*PROBLEM TO WORK ON*.
A verbatim reproduction of every entry is the expected answer.

Start of Block

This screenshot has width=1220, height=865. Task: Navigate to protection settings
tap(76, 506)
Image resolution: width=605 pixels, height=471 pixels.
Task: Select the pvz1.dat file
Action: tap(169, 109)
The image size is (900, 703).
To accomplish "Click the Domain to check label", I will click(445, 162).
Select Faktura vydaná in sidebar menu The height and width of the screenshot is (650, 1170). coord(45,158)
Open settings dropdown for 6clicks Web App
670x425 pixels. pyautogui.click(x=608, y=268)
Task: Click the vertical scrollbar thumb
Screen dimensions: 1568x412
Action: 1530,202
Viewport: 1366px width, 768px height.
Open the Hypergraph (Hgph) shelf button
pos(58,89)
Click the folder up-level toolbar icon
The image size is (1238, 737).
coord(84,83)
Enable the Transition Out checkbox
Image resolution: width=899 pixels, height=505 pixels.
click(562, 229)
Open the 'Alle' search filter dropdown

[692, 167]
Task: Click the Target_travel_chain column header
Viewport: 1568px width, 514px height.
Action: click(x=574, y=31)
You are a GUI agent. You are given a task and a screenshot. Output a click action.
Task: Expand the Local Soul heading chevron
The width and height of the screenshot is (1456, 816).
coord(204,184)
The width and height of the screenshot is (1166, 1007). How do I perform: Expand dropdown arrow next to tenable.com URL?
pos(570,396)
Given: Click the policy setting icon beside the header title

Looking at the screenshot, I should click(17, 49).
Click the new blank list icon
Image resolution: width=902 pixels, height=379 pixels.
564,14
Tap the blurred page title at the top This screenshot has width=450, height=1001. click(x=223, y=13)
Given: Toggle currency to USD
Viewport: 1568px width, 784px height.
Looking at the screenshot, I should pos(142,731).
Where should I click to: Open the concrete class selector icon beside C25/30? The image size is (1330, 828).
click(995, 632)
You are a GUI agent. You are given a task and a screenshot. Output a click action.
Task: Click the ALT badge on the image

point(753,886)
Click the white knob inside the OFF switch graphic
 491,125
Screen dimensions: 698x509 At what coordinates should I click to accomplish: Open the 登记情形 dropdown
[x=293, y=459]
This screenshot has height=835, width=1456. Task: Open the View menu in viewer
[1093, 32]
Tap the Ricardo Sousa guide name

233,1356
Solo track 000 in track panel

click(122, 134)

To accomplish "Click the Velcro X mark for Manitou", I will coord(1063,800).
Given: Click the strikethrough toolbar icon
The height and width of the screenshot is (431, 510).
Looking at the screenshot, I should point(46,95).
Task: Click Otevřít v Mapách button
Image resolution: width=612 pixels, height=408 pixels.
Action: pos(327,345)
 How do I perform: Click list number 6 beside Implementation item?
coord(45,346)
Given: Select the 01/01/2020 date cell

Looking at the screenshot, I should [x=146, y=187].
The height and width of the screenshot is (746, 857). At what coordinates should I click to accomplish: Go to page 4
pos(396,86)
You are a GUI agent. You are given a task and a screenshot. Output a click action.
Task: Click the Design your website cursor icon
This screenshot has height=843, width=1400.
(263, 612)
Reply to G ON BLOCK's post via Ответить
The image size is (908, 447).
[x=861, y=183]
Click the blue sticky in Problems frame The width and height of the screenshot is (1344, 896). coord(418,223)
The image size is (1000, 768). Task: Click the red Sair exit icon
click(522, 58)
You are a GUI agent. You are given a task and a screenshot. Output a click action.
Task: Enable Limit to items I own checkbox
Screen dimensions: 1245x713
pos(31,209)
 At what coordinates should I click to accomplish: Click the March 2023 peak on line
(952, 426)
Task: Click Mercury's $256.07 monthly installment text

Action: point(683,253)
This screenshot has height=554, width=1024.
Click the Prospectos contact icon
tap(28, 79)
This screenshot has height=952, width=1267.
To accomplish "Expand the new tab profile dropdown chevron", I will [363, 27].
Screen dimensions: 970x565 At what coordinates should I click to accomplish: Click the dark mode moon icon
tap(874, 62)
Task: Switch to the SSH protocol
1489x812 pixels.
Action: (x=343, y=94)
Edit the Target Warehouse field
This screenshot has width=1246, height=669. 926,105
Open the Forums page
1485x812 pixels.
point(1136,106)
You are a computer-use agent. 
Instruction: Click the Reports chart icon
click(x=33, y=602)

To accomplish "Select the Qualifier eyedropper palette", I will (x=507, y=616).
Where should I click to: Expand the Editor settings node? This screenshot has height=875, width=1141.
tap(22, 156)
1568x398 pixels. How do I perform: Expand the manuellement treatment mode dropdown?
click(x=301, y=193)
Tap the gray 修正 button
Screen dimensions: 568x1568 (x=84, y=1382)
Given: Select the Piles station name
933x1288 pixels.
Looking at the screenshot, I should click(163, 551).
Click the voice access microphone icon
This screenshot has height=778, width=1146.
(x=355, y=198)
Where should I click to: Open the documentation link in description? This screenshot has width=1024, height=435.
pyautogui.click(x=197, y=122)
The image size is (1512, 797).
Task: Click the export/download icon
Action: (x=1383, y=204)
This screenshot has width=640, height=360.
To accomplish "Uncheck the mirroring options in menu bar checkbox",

End of Block

*ANSWER AREA*.
This screenshot has width=1220, height=865. Task: Navigate to protection settings
tap(76, 506)
Image resolution: width=605 pixels, height=471 pixels.
Task: Select the pvz1.dat file
Action: tap(169, 109)
The image size is (900, 703).
To accomplish "Click the Domain to check label", I will click(445, 162).
Select Faktura vydaná in sidebar menu The height and width of the screenshot is (650, 1170). coord(45,158)
Open settings dropdown for 6clicks Web App
670x425 pixels. pyautogui.click(x=608, y=268)
Task: Click the vertical scrollbar thumb
Screen dimensions: 1568x412
Action: 1530,202
Viewport: 1366px width, 768px height.
Open the Hypergraph (Hgph) shelf button
pos(58,89)
Click the folder up-level toolbar icon
The image size is (1238, 737).
coord(84,83)
Enable the Transition Out checkbox
Image resolution: width=899 pixels, height=505 pixels.
click(562, 229)
Open the 'Alle' search filter dropdown

[692, 167]
Task: Click the Target_travel_chain column header
Viewport: 1568px width, 514px height.
Action: click(x=574, y=31)
You are a GUI agent. You are given a task and a screenshot. Output a click action.
Task: Expand the Local Soul heading chevron
The width and height of the screenshot is (1456, 816).
coord(204,184)
The width and height of the screenshot is (1166, 1007). How do I perform: Expand dropdown arrow next to tenable.com URL?
pos(570,396)
Given: Click the policy setting icon beside the header title

Looking at the screenshot, I should click(17, 49).
Click the new blank list icon
Image resolution: width=902 pixels, height=379 pixels.
564,14
Tap the blurred page title at the top This screenshot has width=450, height=1001. click(x=223, y=13)
Given: Toggle currency to USD
Viewport: 1568px width, 784px height.
Looking at the screenshot, I should pos(142,731).
Where should I click to: Open the concrete class selector icon beside C25/30? The image size is (1330, 828).
click(995, 632)
You are a GUI agent. You are given a task and a screenshot. Output a click action.
Task: Click the ALT badge on the image

point(753,886)
Click the white knob inside the OFF switch graphic
 491,125
Screen dimensions: 698x509 At what coordinates should I click to accomplish: Open the 登记情形 dropdown
[x=293, y=459]
This screenshot has height=835, width=1456. Task: Open the View menu in viewer
[1093, 32]
Tap the Ricardo Sousa guide name

233,1356
Solo track 000 in track panel

click(122, 134)

To accomplish "Click the Velcro X mark for Manitou", I will coord(1063,800).
Given: Click the strikethrough toolbar icon
The height and width of the screenshot is (431, 510).
Looking at the screenshot, I should point(46,95).
Task: Click Otevřít v Mapách button
Image resolution: width=612 pixels, height=408 pixels.
Action: pos(327,345)
 How do I perform: Click list number 6 beside Implementation item?
coord(45,346)
Given: Select the 01/01/2020 date cell

Looking at the screenshot, I should [x=146, y=187].
The height and width of the screenshot is (746, 857). At what coordinates should I click to accomplish: Go to page 4
pos(396,86)
You are a GUI agent. You are given a task and a screenshot. Output a click action.
Task: Click the Design your website cursor icon
This screenshot has height=843, width=1400.
(263, 612)
Reply to G ON BLOCK's post via Ответить
The image size is (908, 447).
[x=861, y=183]
Click the blue sticky in Problems frame The width and height of the screenshot is (1344, 896). coord(418,223)
The image size is (1000, 768). Task: Click the red Sair exit icon
click(522, 58)
You are a GUI agent. You are given a task and a screenshot. Output a click action.
Task: Enable Limit to items I own checkbox
Screen dimensions: 1245x713
pos(31,209)
 At what coordinates should I click to accomplish: Click the March 2023 peak on line
(952, 426)
Task: Click Mercury's $256.07 monthly installment text

Action: point(683,253)
This screenshot has height=554, width=1024.
Click the Prospectos contact icon
tap(28, 79)
This screenshot has height=952, width=1267.
To accomplish "Expand the new tab profile dropdown chevron", I will [363, 27].
Screen dimensions: 970x565 At what coordinates should I click to accomplish: Click the dark mode moon icon
tap(874, 62)
Task: Switch to the SSH protocol
1489x812 pixels.
Action: (x=343, y=94)
Edit the Target Warehouse field
This screenshot has width=1246, height=669. 926,105
Open the Forums page
1485x812 pixels.
point(1136,106)
You are a computer-use agent. 
Instruction: Click the Reports chart icon
click(x=33, y=602)

To accomplish "Select the Qualifier eyedropper palette", I will (x=507, y=616).
Where should I click to: Expand the Editor settings node? This screenshot has height=875, width=1141.
tap(22, 156)
1568x398 pixels. How do I perform: Expand the manuellement treatment mode dropdown?
click(x=301, y=193)
Tap the gray 修正 button
Screen dimensions: 568x1568 (x=84, y=1382)
Given: Select the Piles station name
933x1288 pixels.
Looking at the screenshot, I should click(163, 551).
Click the voice access microphone icon
This screenshot has height=778, width=1146.
(x=355, y=198)
Where should I click to: Open the documentation link in description? This screenshot has width=1024, height=435.
pyautogui.click(x=197, y=122)
The image size is (1512, 797).
Task: Click the export/download icon
Action: (x=1383, y=204)
This screenshot has width=640, height=360.
To accomplish "Uncheck the mirroring options in menu bar checkbox",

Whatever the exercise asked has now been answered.